By Lois Scott, Master Gardener
Life has been busy in my garden lately, and I don’t necessarily mean me! My husband Ray and I have been enjoying the array of pollinators that are busy in the garden. What has us particularly excited is seeing species of butterflies that we have not noticed in the garden before. For example, Ray identified a Large Wood Nymph butterfly (Cercyonis pegala) that I noticed feeding on heliotrope. Although it spent a lot of time feeding on the heliotrope this is not a host plant for this particular butterfly. According to The Audubon Society Field Guide to North American Butterflies host plants for the Large Wood Nymph are native grasses such as Little Bluestem (Schizachyrium scoparium).
So, what exactly is a host plant and why is it important? Host plants are plants that an organism, (larva) lives on and lives off of. A well-known example is the Monarch butterfly. It will feed on a number of nectar plants including milkweed but Monarch larvae only feed on milkweed (Asclepias) species. Milkweeds are the Monarch’s only host plant. Important pollinators like butterflies and moths need host plants on which to lay their eggs and enable the subsequent larvae to have a food source. The photo below shows Little Bluestem (Schizachyrium scoparium) in the foreground is a host plant while the Mexican Sunflower (Tithonia rotundifolia) behind it is a nectar plant.

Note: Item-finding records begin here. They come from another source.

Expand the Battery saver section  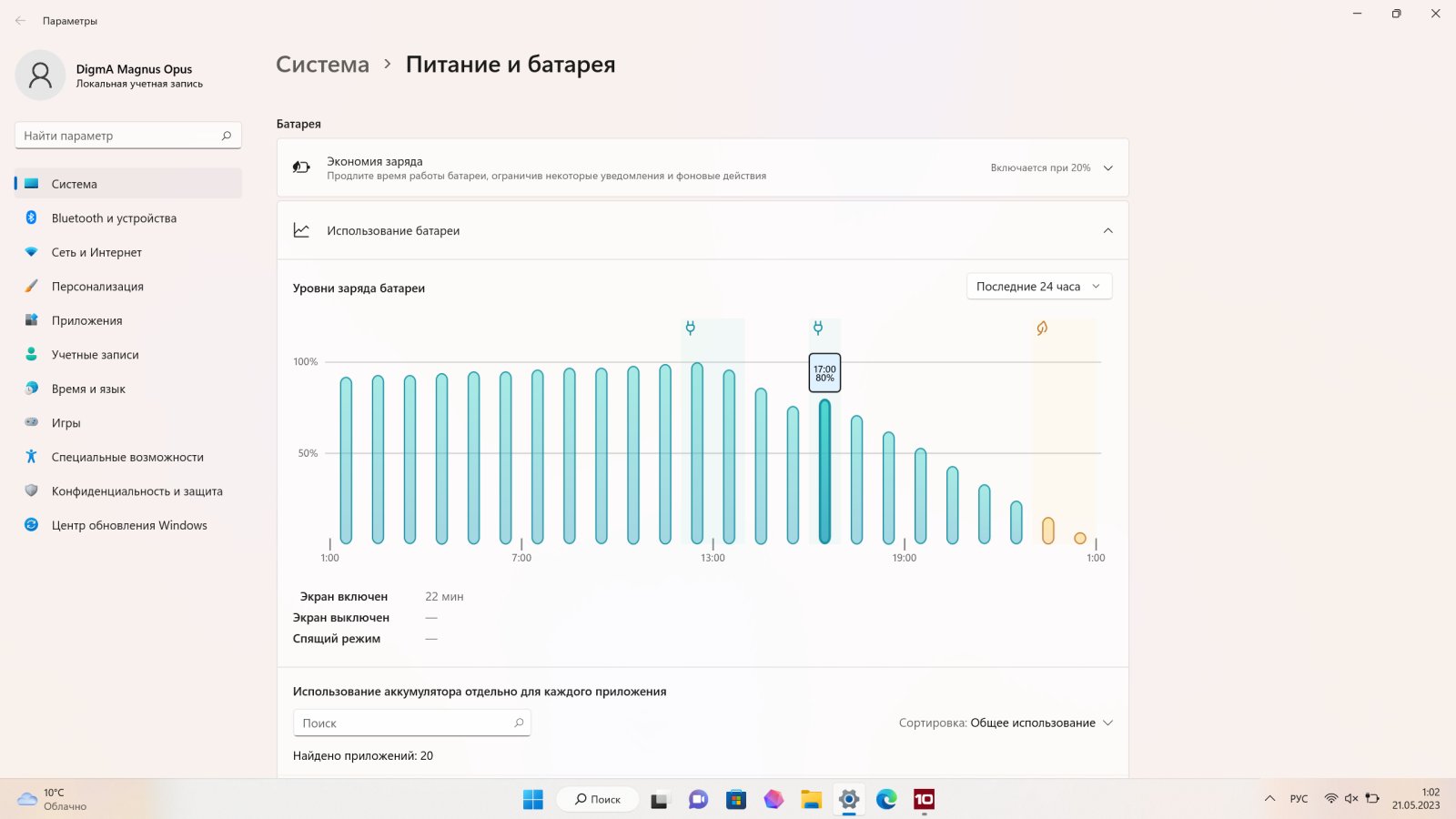click(x=1107, y=167)
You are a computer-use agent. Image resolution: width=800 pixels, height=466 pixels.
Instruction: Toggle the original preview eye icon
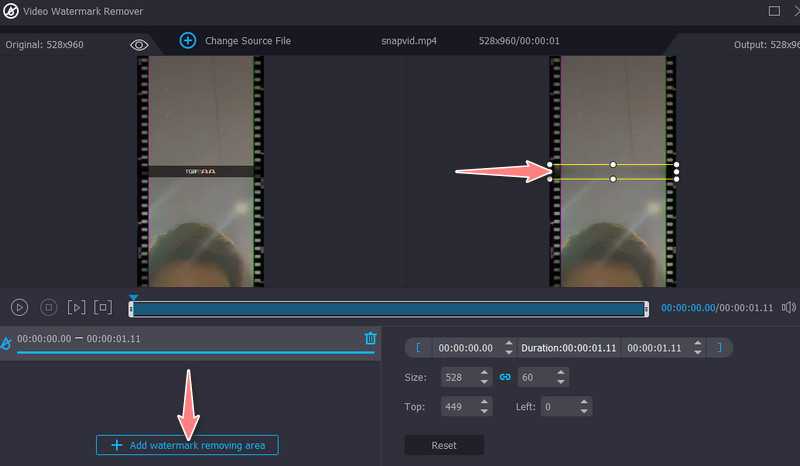(139, 44)
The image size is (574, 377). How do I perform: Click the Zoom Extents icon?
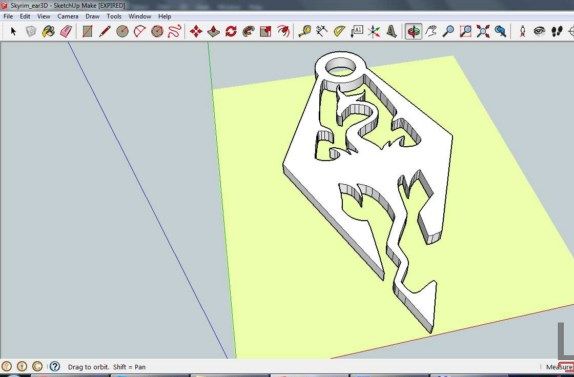pyautogui.click(x=483, y=31)
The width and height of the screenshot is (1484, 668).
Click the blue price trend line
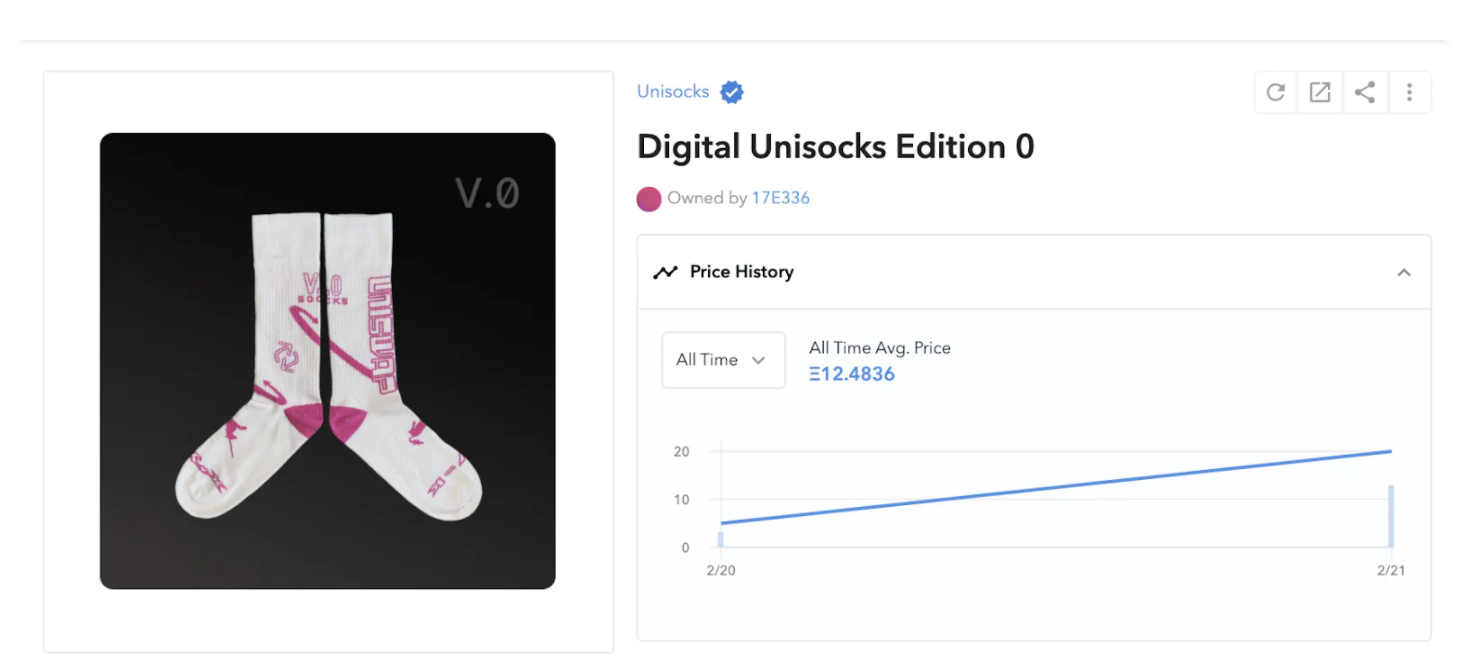(x=1055, y=487)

According to the Ottawa Field-Naturalists’ Club (OFNC) butterflies need plants that are good sources of nectar, sun, shelter from the wind, and host plants on which to lay their eggs. Yes, larvae eat the leaves on the host plant but typically do not cause serious damage. Along with providing a list of plants for nectar sources this site gives a list of host plants for larvae for specific butterflies. Many of the host plants are trees including birches, willows, dogwoods, oaks, hops, cherries and hackberries to name just a few. Other host plants include native wildflowers and grasses.

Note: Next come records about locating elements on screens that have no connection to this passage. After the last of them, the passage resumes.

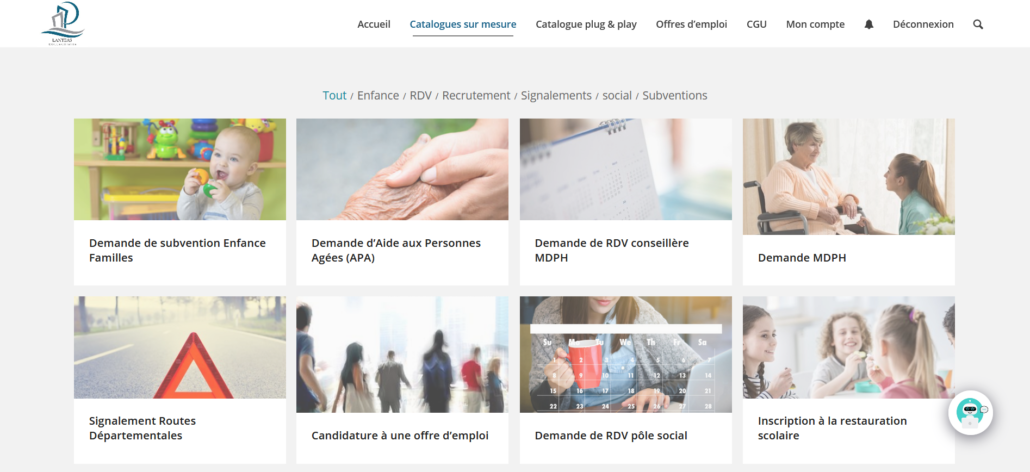Filter catalogue by RDV
The width and height of the screenshot is (1030, 472).
pyautogui.click(x=420, y=95)
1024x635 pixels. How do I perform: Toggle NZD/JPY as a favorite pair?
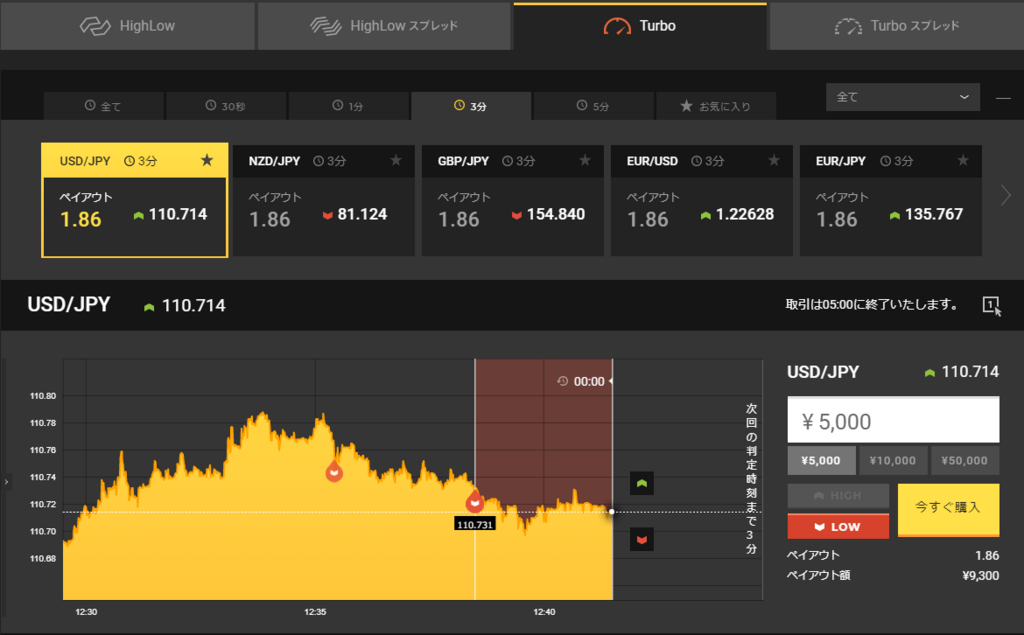coord(396,160)
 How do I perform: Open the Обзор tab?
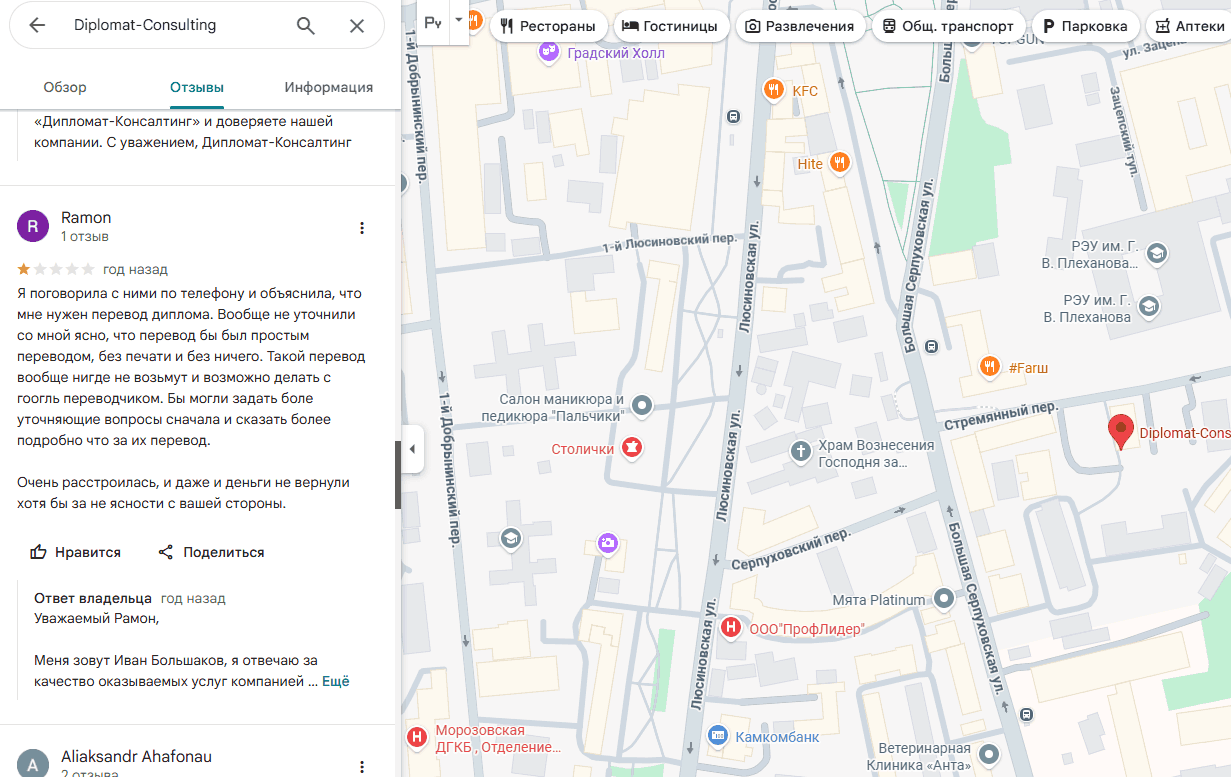pyautogui.click(x=65, y=87)
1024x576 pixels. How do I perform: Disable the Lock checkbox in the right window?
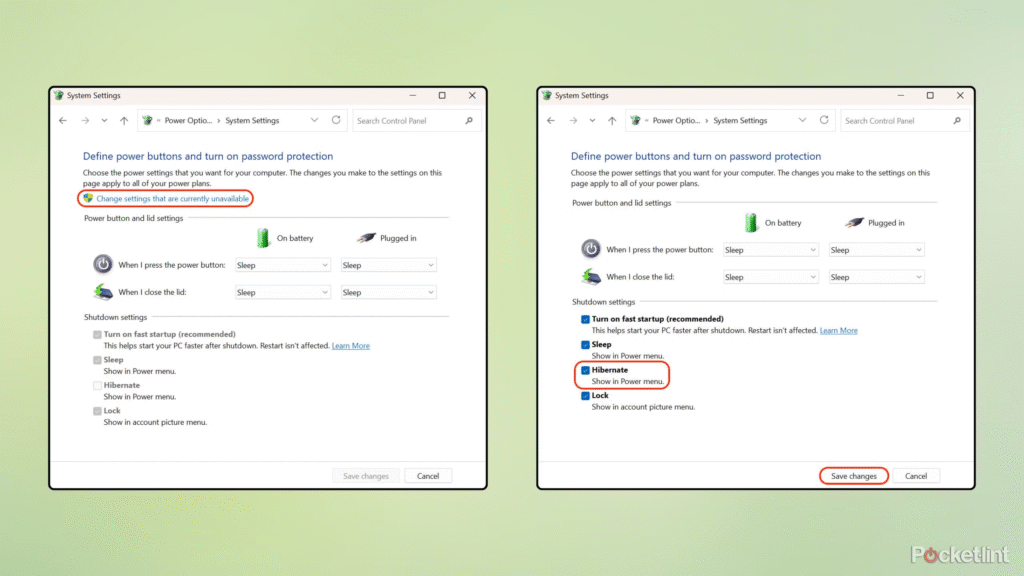coord(586,396)
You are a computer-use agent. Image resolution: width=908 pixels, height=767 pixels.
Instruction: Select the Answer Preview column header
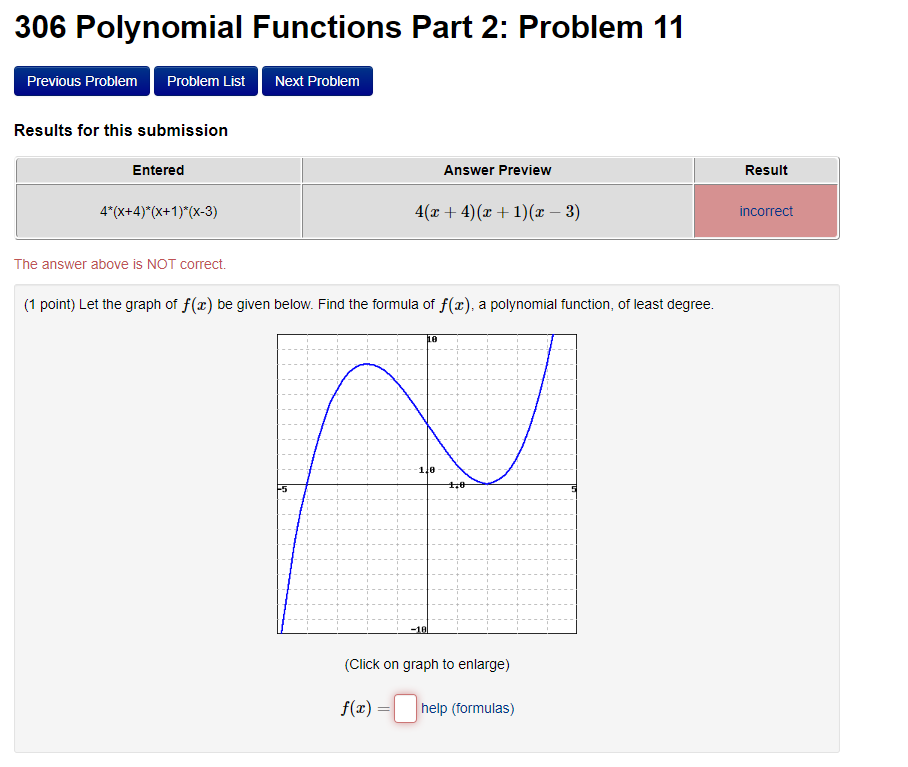point(497,170)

The OFNC site provides more details on providing the most desirable conditions for butterflies and makes the point that to restore butterfly populations we need to recreate suitable habitats for them. This is another list of valuable host plants.
If you are interested in attracting more butterflies consider adding some of these valuable host plants to your garden. Many of these plants can be sourced at Peterborough’s Ecology Park where you can also get expert advice on suitable plants for your garden conditions.